- **WHAT THIS TASK INVOLVES**: Convert the stretch of the listing from its start through the line containing "pos(188,17)" into a Markdown table with the columns Row and Line, numbering each line and omitting blank lines. Leave the pictures out of the table.

▽

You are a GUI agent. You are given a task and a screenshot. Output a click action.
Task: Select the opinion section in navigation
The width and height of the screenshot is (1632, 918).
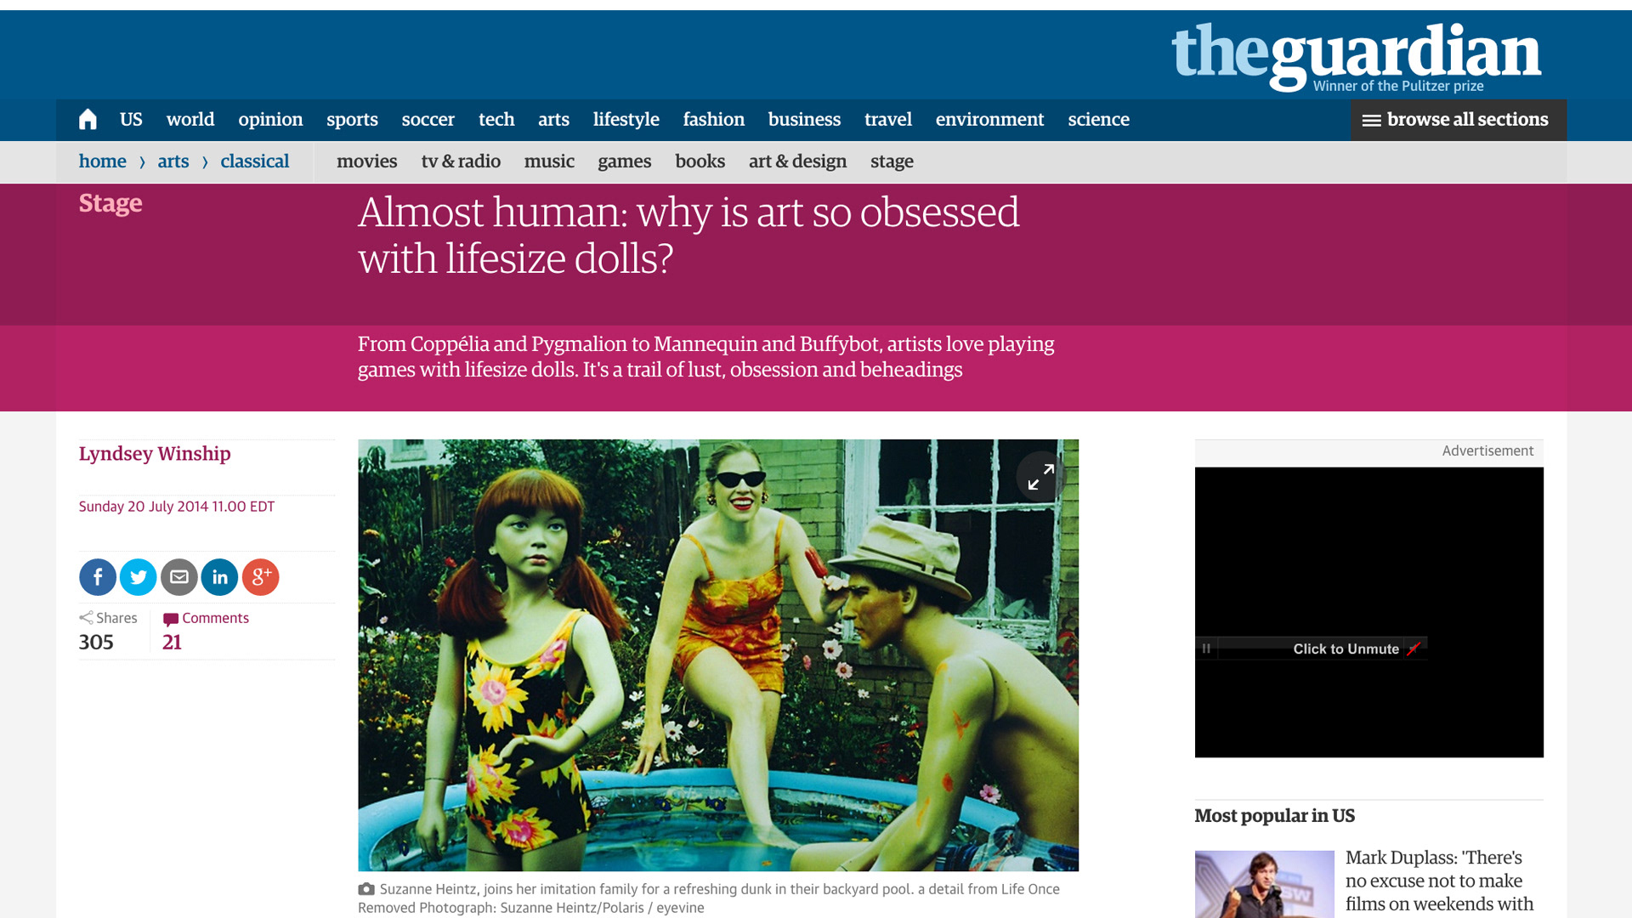tap(270, 120)
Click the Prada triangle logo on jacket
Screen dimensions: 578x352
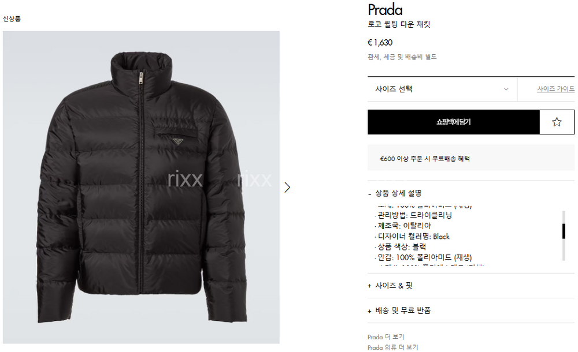178,141
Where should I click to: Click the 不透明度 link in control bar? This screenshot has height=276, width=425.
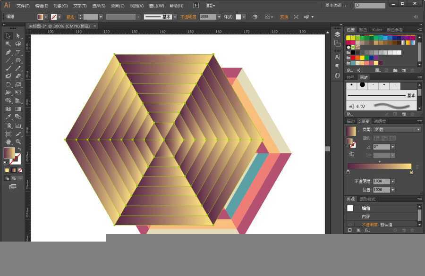pos(188,17)
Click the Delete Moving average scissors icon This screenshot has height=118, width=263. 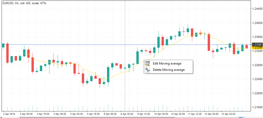point(147,70)
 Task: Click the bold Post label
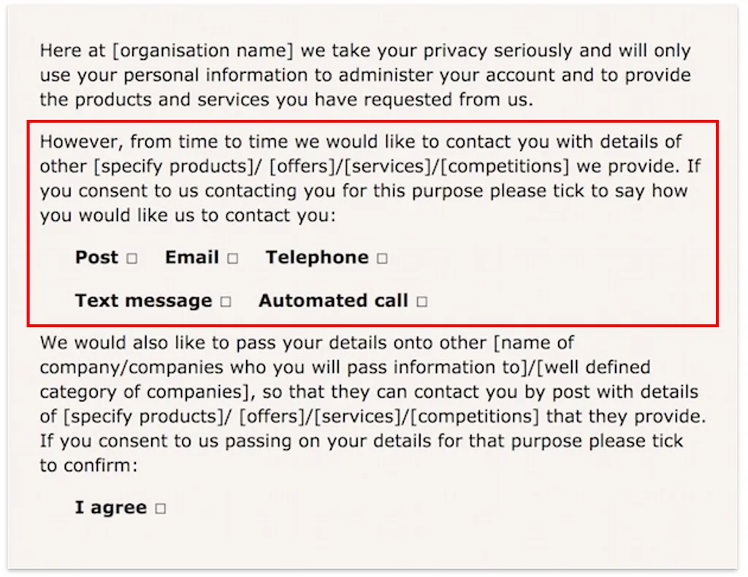(96, 258)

△

- **FINAL RESULT**:
| Row | Line |
|---|---|
| 1 | You are a GUI agent. You are given a task and a screenshot. Output a click action. |
| 2 | Task: Select the opinion section in navigation |
| 3 | The width and height of the screenshot is (1632, 918). |
| 4 | tap(270, 120) |
| 5 | Click the Prada triangle logo on jacket |
| 6 | Screen dimensions: 578x352 |
| 7 | 178,141 |
| 8 | Where should I click to: Click the 不透明度 link in control bar? This screenshot has height=276, width=425. |
| 9 | pos(188,17) |